The list of companies that once shaped our lives but have long since disappeared is a long one: many people most likely have the first Nokia phone in their attic, sat next to an analogue camera with a half-used roll of Kodak film, and a SABA video recorder. All of these companies were leaders in their sector – but were unable to adapt quickly enough to changes in their market environment. However, it did not have to be this way, because there is a lot of innovation potential to be found in employees themselves – by encouraging them to think and act in an entrepreneurial manner.
Employees with an entrepreneurial mindset can provide crucial feedback
When employees approach things from an entrepreneurial perspective, they take responsibility and view the company as ‘their’ company, even if it does not belong to them. Employees who identify with the company can provide crucial feedback to sustainably improve a process– even if they are not a member of an efficiency task force.
Alternatively, a staff member might not just consider a spontaneous product idea to be a fleeting thought, but instead will pass it on to the relevant department – because they believe in the idea, not in departmental boundaries. In short: people who think in an entrepreneurial way think and act proactively for the good of the company, go the famous extra mile when needed, and look beyond their working radius.
Entrepreneurial thinking cannot always prevent a company from missing the boat on technological developments, but it can at least help to reduce the likelihood of failing to keep up with the ever faster pace of change. However, enabling entrepreneurial thinking requires work from both companies and employees.
Companies can promote improvements or even innovations in a targeted way
Companies are more likely to have bottom-up than top-down processes when it comes to entrepreneurial thinking – in other words: improvements or even innovations do not work well when prescribed from above, and instead are generally initiated in individual departments. However, they can be promoted by the company in a targeted way.

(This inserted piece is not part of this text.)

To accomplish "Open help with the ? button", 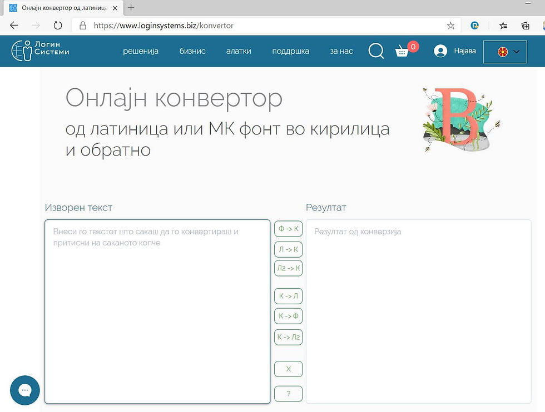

This may take the form of institutionalised pockets such as innovation hubs, but elements such as management training for personal exchange and employee motivation can also come ‘from above’.

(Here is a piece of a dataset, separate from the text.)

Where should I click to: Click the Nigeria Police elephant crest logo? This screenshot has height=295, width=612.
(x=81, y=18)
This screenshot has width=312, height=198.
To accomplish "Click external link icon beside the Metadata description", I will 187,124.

It can also be helpful to work with external coaches as sparring partners to enable freedom of thought within the company, which employees can then use.
Because ultimately, it is precisely these cultural norms that have a considerable influence on the willingness to innovate within a company. For example, awards can be offered for ideas that rethink part of the business model or develop a new product as a prototype. Such incentives also slowly introduce a culture that allows mistakes and is built on trust. Concepts like these and ‘positive reinforcement’ enable entrepreneurial thinking to gradually take hold.
Personal development thanks to entrepreneurial thinking
People who take an entrepreneurial approach have an opportunity to shape things, even if they are not entrepreneurs: initially, they can shape the company, and then also business and society as a whole in the long term.
Any individual wanting to get better at this way of thinking can practise it, for example via projects, which often enable three principles of entrepreneurial thinking to be tested out for real. The first of these is the idea that fast learning comes from intelligent experimentation – such as A/B testing or prototyping. Secondly, failure has to be accepted as just part of the process. And thirdly, sharing new ideas is more effective than keeping them to yourself.
New momentum can also be found outside the company to achieve or further develop this entrepreneurial mindset. One example would be private initiatives such as associations, where employees can take on more responsible roles and continue their development. However, their network (whether virtual or in person) can provide support. Two or three in-person discussions can often provide excellent impetus. And of course: ongoing further training, both professionally and personally.
Entrepreneurial thinking for self-efficacy
The beauty of entrepreneurial thinking is that it can be productive for both parties – employees and the company. Staying attuned with work and developing self-efficacy can also be a vital step for further personal development. Organisations and individuals would both do well to make the most of their opportunities in this area.